Police Scotland has made savings of £330 million in its first five years – but bosses at the national force have accepted that “sometimes our service has not met expectations”.
The force came into being on April 1, 2013, and since then has dealt with more than eight million incidents.
While the force has been required to “overcome a number of challenges” since its creation, bosses were clear that frontline policing had been protected as a result of the change.
In a submission to MSPs the force – which has had three chief constables in five years – said: “Police Scotland has faced a number of significant challenges and we accept that sometimes our service has not met expectations.”
Police Scotland also conceded on call handling there had been a “number of incidents” where “our service has significantly fallen short with tragic consequences” – such as the case of John Bell and Lamara Yuill, who died after officers took three days to respond to reports of their car crashing off the M9 motorway.
The national police force, together with a Scotland-wide fire service, was established after MSPs passed the Police and Fire Reform (Scotland) Act 2012.
Holyrood’s Justice Committee is now examining the first five years of reform, with Chief Superintendent Campbell Thomson, ‘A’ Division Divisional Commander, to give evidence to MSPs on Tuesday.
A submission to the committee from Police Scotland before that stressed: “From the first day of the national service, Police Scotland’s focus has been on the delivery of effective, quality operational policing services across the country, to keep people safe.
“The service has dealt with more than eight million incidents and securely policed high profile, major political, sporting and public events since inception.
“The delivery of such complex integration and change has been challenging and continues to be so, as Police Scotland enters its sixth year. Much has been achieved in the first five years but there is still a great deal to do to reach optimum efficiency and effectiveness.”
Cumulative net savings of £330 million have been achieved “while protecting frontline delivery”, the force said.
It added Police Scotland is “likely to exceed” the target of making £1.1 billion of savings by 2026.

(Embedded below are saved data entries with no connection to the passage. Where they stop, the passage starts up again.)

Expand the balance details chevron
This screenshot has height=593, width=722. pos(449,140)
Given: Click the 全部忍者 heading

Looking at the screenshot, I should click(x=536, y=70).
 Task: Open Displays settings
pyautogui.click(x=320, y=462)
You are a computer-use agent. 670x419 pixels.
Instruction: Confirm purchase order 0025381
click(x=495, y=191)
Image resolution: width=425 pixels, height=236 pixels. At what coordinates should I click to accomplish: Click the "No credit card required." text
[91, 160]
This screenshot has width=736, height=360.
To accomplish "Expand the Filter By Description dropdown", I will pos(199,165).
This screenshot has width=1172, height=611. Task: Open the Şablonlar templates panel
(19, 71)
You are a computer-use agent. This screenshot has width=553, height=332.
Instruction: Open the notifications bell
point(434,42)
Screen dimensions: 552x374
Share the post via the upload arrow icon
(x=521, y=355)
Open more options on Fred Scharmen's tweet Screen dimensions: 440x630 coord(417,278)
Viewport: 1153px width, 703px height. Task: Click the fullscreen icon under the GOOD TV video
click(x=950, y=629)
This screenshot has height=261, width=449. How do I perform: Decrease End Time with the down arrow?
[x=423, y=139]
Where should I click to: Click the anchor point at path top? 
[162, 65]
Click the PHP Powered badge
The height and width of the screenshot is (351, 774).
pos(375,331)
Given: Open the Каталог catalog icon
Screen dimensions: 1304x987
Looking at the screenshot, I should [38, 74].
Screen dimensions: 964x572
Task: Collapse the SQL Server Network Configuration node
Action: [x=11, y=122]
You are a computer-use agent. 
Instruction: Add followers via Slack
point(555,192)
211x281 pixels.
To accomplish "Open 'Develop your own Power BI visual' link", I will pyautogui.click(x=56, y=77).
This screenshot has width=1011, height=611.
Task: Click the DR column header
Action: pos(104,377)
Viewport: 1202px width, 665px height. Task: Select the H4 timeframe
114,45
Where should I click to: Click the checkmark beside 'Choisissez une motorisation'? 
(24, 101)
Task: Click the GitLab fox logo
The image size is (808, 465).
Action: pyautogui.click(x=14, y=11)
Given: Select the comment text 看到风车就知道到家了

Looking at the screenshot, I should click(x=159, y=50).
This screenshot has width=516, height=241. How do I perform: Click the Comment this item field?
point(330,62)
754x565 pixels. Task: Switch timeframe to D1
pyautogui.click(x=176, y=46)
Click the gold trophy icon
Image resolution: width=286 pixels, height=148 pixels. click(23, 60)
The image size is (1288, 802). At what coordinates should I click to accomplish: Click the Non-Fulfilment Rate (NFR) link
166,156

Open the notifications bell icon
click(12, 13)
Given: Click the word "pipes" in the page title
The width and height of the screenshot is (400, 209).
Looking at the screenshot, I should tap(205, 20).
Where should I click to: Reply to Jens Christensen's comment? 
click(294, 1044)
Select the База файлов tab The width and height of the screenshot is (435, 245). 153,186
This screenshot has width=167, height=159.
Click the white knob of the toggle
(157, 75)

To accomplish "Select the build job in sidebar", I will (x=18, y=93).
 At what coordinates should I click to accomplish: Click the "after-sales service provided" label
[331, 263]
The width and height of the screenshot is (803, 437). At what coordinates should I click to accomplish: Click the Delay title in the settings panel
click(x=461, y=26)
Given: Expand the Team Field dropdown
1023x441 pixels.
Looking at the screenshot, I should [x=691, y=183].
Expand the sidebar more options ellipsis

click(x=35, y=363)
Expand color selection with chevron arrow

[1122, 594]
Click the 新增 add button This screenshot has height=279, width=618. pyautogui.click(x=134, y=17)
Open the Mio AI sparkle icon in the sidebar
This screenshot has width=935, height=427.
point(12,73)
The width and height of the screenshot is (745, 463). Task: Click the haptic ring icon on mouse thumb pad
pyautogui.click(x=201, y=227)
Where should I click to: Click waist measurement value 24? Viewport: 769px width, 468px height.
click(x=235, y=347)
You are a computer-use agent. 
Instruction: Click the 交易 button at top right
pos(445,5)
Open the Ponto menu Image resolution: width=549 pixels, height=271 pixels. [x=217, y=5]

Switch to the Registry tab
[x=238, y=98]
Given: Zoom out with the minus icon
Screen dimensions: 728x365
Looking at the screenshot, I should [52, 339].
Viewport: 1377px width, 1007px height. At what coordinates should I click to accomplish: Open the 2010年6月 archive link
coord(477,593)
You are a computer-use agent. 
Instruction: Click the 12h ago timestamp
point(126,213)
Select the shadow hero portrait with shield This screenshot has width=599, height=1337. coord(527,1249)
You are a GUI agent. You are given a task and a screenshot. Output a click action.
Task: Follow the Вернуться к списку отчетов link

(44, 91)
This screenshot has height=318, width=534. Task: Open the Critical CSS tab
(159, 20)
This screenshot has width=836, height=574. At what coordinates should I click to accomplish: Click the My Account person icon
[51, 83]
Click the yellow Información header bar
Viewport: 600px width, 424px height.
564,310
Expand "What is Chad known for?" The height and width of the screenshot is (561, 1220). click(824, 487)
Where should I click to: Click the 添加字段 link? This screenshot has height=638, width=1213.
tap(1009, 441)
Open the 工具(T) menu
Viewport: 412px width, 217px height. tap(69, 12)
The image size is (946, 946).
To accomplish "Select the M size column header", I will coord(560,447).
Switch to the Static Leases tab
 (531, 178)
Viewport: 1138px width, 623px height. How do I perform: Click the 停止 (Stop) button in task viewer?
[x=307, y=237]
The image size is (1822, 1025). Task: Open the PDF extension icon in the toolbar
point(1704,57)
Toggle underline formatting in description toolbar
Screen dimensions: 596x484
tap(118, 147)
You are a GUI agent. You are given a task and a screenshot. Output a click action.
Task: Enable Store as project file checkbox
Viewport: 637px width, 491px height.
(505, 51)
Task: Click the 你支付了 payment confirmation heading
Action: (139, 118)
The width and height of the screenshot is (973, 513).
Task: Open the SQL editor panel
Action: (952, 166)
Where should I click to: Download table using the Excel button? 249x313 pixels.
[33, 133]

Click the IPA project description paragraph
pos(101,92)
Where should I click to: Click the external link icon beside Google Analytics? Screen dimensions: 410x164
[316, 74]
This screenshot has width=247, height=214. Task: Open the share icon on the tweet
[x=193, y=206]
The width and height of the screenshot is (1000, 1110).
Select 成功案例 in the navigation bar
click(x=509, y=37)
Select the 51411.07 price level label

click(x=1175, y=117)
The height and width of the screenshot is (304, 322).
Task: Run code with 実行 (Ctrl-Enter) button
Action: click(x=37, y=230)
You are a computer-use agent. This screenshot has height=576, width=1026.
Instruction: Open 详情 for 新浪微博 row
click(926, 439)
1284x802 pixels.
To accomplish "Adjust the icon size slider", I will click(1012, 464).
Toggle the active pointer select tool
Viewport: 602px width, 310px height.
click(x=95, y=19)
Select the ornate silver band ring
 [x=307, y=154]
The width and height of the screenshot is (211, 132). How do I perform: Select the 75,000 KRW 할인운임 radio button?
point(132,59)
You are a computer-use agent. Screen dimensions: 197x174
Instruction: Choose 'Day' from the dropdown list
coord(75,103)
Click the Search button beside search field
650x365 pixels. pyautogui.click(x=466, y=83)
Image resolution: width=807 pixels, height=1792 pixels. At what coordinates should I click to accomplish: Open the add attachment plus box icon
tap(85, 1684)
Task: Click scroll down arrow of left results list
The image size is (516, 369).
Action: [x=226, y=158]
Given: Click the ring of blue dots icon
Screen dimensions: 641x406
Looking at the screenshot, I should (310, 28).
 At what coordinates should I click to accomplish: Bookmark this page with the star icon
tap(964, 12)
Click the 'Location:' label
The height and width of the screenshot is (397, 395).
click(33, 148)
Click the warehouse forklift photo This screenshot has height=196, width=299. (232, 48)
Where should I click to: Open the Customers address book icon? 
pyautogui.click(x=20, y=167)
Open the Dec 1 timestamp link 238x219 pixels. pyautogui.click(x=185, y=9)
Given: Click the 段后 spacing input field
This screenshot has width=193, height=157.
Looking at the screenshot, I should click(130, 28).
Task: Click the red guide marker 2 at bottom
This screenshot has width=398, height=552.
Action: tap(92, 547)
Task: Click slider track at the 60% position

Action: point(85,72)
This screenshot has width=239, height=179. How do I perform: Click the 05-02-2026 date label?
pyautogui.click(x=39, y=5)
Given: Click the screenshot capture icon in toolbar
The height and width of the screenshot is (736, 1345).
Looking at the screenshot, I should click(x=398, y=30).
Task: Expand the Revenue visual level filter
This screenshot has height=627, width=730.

“These benefits of the national service have been delivered in the face of significant financial constraints and requirement for savings, whilst enhancing the service delivered to the public,” the submission noted.
The creation of Police Scotland means “despite increases in demand for policing services, significant financial savings have been delivered without any overall negative impact on the frontline”.
The force added this was “in contrast to the position in other jurisdictions, including England and Wales, where large reductions in police resources have had a negative impact on community policing”.
Other benefits of the establishment of the national force include a “better capability at a national level to respond to organised crime and counter terrorism”, and an increase in firearms officers who are on duty across the country.
The force also pointed to the creation of national units to tackle child abuse, human trafficking, rape and domestic abuse, and said expertise in digital forensics and cybercrime prevention was being introduced across the country.
“Police Scotland considers that the objectives of reform have largely been met and policing has improved across our communities,” the submission said.
“The reform experience has raised significant challenges but after five years the service has a clear, long-term strategy and delivery plans to ensure policing meets the current and future needs of a changing Scotland.”